July 21, 2014
Written by Rajiv Malik, President, Mylan
As the president of a company whose antiretroviral (ARV) products are helping approximately 40% of people living with HIV/AIDS in the developing world, I truly am inspired by the theme for this year’s meeting – Stepping up the Pace!
My company, Mylan, is one of the world’s leading pharmaceutical companies. We are committed to setting new standards in health care and providing 7 billion people access to high quality medicine. Since 2007, for instance, we have lowered ARV costs for tenofovir-based treatment by more than 50% in developing countries, helping to increase the number of people on treatment to 12 million by the end of 2012. Further, we are investing $250 million USD to increase our ARV-manufacturing capacity – for the millions more who still need access.

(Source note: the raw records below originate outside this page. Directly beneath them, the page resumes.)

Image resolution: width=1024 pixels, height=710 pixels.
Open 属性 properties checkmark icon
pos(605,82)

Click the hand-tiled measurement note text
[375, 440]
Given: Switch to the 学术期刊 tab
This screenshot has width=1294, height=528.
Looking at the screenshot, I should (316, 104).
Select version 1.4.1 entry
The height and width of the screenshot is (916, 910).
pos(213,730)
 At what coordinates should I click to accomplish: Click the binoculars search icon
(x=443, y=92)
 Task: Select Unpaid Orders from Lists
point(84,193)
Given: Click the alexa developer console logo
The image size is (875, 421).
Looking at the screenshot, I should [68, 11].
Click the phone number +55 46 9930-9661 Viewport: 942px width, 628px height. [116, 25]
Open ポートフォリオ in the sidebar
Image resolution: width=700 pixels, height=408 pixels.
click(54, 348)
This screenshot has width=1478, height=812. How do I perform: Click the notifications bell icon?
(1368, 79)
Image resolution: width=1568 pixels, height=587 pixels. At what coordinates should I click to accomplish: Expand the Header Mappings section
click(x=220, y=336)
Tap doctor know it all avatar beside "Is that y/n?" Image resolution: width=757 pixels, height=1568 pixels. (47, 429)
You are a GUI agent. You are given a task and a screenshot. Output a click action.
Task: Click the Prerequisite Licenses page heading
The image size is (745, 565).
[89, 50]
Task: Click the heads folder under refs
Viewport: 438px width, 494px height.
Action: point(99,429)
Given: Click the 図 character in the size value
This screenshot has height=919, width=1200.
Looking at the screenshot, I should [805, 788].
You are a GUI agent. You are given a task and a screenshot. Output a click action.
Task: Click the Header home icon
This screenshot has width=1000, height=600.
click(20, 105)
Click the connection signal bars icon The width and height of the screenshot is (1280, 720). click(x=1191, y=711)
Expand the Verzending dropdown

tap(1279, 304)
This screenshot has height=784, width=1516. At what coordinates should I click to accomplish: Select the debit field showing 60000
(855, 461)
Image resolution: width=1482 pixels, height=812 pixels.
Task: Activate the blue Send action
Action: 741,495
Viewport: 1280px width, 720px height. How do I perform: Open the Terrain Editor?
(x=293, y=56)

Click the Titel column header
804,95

Our efforts, combined with those of many other caring and dedicated organizations, have helped reduce the overall cost of providing HIV/AIDS treatment to approximately $250 per person per year in low- and lower-middle income countries. In fact, of the $18.9 billion spent on HIV programs there in 2012, only 8%, or $1.5 billion, was spent on ARVs. Put another way, the cost of ARV drugs no longer represents the barrier to access it once did.
Studies have shown that ARV medications can not only render HIV/AIDS a chronic, manageable condition, they also can prevent its transmission. So, practically speaking, putting an end to AIDS means getting appropriate medication to everyone who needs it, and keeping them on it for life – bridging the treatment gap.
Doing so, however, will require all international stakeholders – scientists, medical practitioners, activists, policymakers and people living with HIV – to step up the pace. According to the World Health Organization (WHO), 28 million people are eligible to receive ARV treatment. As concerning, more than 2 million additional people contract the virus each year. By working together, we can bridge the gap and reach another goal, that of achieving an AIDS-free generation.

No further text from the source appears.